On this date in 1840, the first official adhesive postage stamp was issued in Great Britain. Up until the late 1830s, the recipient of the letter was supposed to pay upon delivery. Rates were inconsistent: postage was calculated based on number of sheets of paper, and the distance from sender to recipient. The rules were complicated and postage was expensive, and people often refused to pay, costing the government a lot of money. A schoolmaster named Rowland Hill developed a new system that established uniform postal rates based on weight. The sender would pay with stamps that cost a penny each. The design of the first stamp was an engraved profile of Queen Victoria on a black background, called the Penny Black. Since Britain was the first country to use prepaid postage stamps, they have never printed the name of their country on their stamps, just a portrait of the reigning monarch.
It's the birthday of the man who asked, "What does a sane man do in an insane society?": American novelist, short-story writer, and playwright Joseph Heller (books by this author), born in the Coney Island section of Brooklyn.
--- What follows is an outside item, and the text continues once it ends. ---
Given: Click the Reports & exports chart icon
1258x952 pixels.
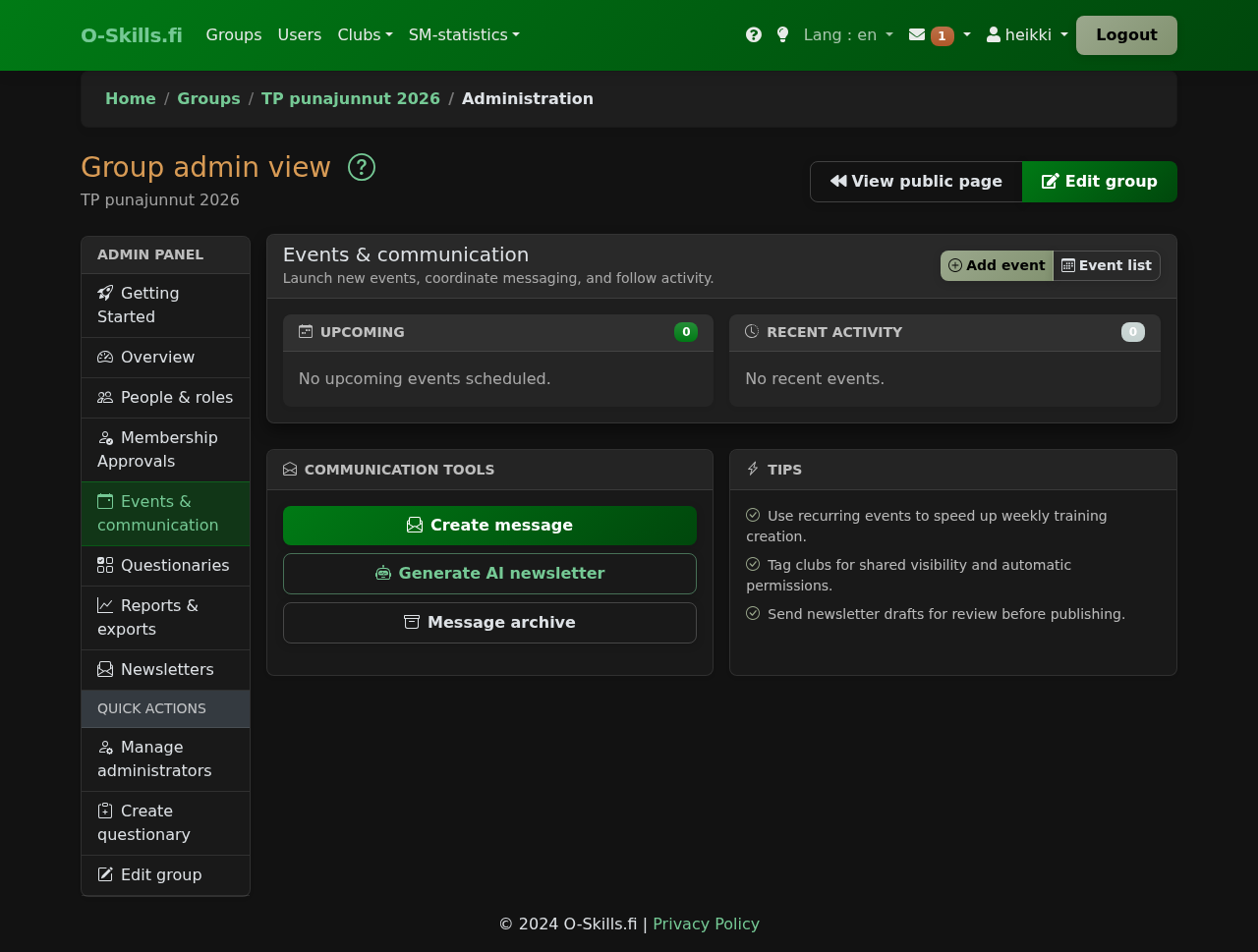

He didn't begin any story until he had the first and last lines in his head, and the idea for Catch-22 came about after he thought of an opening: "It was love at first sight. The first time he saw the chaplain, 'Someone' fell madly in love with him." He didn't have the character's name — Yossarian — yet, but the story began to unspool from that first line. "It got me so excited," Heller wrote in the Paris Review, "that I did what the cliché says you're supposed to do: I jumped out of bed and paced the floor. That morning I went to my job at the advertising agency and wrote out the first chapter in longhand. ... One year later, after much planning, I began chapter two."
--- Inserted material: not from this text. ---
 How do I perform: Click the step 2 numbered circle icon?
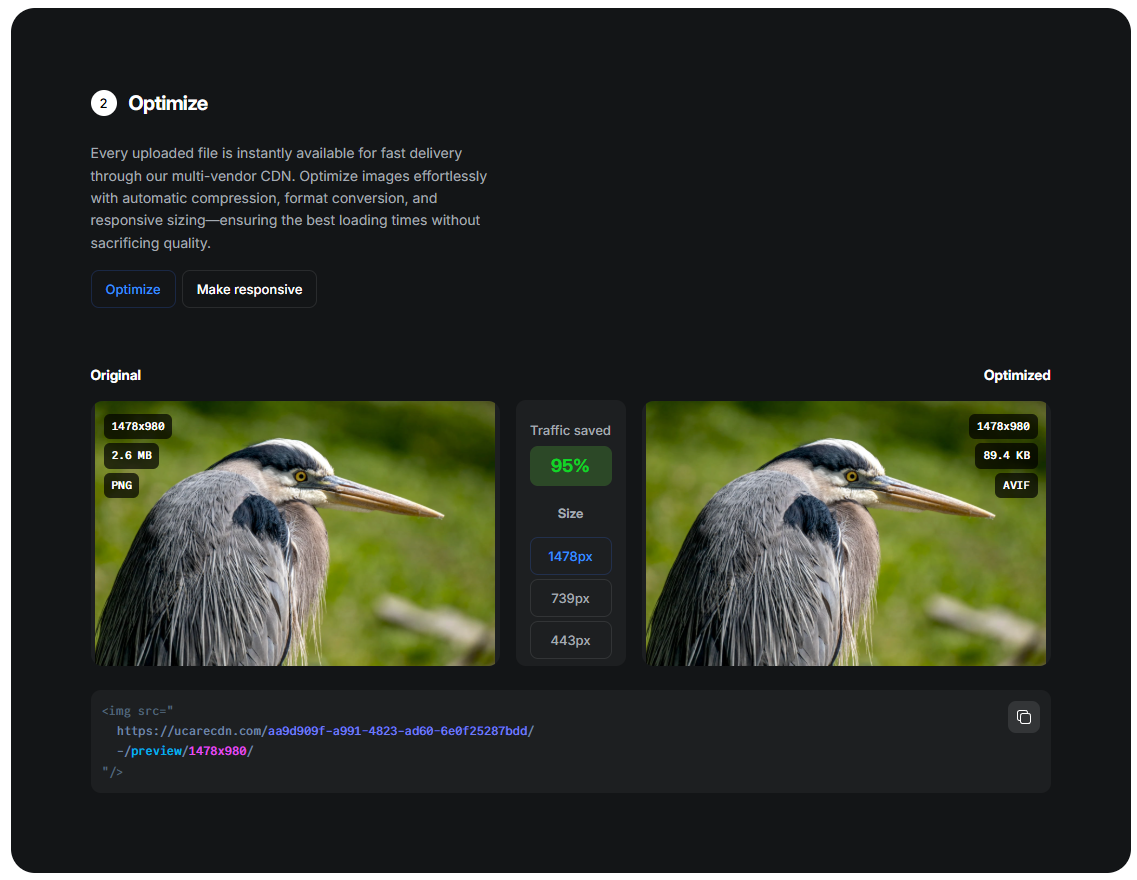coord(104,103)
His agent started sending Catch-22 — called Catch-18 at the time — to publishers in 1953, when Heller was about a third of the way through with it. Simon and Schuster paid him $750 up front, with another $750 to be paid upon completion. Heller missed their deadline by four or five years, but eventually delivered it in 1961. They changed Catch-18 to Catch-22 to avoid confusion with Leon Uris's new book Mila 18, and the title has entered the lexicon as a description of an unsolvable logical dilemma, a vicious circle.
Heller published six other novels, three plays, a collection of short stories, and three screen adaptations. He died in 1999, shortly after finishing his last novel, Portrait of the Artist, as an Old Man.
All 102 stories of The Empire State Building opened to the public on this date in 1931, 45 days ahead of schedule and $5 million under budget, on the corner of Fifth Avenue and 34th Street in New York City.